The construction company said on Wednesday its revenue increased by 19.2% to RM60.55mil from RM50.78mil. Earnings per share were 2.15 sen comapred with 0.04 sen.
It said the group’s revenue was contributed by the increase in its overall construction activities, particularly from two major key projects.
The significant increase in earnings was due to one major key project which has an above average industry margin entering into the acceleration phase; thus, giving a stronger earnings accretion to the group.
“Besides that, the disposal gains due to replacement cycle of fixed assets and interest income also contributed to the total PBT and PAT,” it said.
Ikhmas Jaya said after stripping off these income, the group’s core PBT was RM5.3mil and PAT RM5mil.
Its balance sheet remains resilient with a current working capital ratio of 1.4 times and a net gearing ratio of 0.25 times.
Its managing director Datuk Ang Cheng Siong said the Q3 was its strongest quarterly results thus far despite the setbacks for the first half of 2017 which was due to most of projects not being in the acceleration phase and rise in costs of raw materials, labour, transport and fuel prices.
For the nine months ended Sept 30, 2017, it said its earnings increased by 25.4% to RM12.22mil from RM9.75mil in the previous corresponding period. Its revenue rose by 12.6% to RM185.05mil from RM164.37mil.
“The increase in revenue was mainly due to the group’s increased construction activities, particularly in two major key projects during the current quarter ended Sept 30, 2017,” it said. This enabled Ikhmas Jaya to record the higher revenue in Q3.
The higher earnings were also due to disposal gain due to replacement cycle of fixed assets and interest income which contributed about 40.0% to the profit before tax (PBT) and profit after tax (PAT).

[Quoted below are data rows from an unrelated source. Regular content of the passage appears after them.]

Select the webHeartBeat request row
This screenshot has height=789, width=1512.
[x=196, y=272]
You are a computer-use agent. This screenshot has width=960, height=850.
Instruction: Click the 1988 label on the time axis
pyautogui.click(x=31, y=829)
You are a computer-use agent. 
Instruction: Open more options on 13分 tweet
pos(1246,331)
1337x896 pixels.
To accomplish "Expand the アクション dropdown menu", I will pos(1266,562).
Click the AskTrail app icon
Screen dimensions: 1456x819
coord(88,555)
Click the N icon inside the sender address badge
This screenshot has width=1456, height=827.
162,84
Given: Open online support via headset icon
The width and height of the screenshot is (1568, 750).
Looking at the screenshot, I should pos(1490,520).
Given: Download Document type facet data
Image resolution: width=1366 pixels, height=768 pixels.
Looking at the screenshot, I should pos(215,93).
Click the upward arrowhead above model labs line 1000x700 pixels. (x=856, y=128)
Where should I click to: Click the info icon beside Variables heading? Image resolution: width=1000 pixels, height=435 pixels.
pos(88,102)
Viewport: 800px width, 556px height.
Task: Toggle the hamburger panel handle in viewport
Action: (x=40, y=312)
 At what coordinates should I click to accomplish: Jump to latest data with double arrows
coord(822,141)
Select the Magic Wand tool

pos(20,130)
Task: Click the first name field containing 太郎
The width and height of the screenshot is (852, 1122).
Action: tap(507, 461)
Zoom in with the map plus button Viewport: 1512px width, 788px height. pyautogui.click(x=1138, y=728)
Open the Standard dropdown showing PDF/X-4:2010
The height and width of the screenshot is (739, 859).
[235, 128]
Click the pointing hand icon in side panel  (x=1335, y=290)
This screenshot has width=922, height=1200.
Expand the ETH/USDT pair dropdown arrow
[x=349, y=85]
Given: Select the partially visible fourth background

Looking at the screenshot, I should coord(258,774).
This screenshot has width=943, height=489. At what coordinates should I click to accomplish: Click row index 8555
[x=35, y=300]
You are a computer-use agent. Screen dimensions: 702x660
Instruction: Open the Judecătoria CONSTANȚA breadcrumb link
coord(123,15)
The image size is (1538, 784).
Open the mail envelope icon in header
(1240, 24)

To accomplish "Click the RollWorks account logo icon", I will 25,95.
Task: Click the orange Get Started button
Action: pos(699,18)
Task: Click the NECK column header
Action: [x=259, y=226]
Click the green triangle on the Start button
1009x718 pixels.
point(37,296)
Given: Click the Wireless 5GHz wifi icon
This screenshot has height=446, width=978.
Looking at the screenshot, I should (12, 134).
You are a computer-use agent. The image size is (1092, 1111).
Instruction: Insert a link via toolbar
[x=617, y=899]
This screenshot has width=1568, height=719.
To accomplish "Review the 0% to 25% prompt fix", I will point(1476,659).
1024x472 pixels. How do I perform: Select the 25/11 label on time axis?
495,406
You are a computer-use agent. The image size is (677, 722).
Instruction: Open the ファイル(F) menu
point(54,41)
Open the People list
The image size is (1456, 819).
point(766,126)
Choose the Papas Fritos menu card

“Without the aforesaid, the group’s PBT and PAT would be RM8.3mil and RM5.7mil respectively,” it said.
Ikhmas Jaya said the decline in PBT and PAT was mainly due to erosion in average project margin caused by rising costs of raw materials, labour, transport, fuel and regulatory compliance.
It also cited unavoidable delays in finalisation of completed project accounts and also additional costs incurred in one infrastructure project in the second quarter.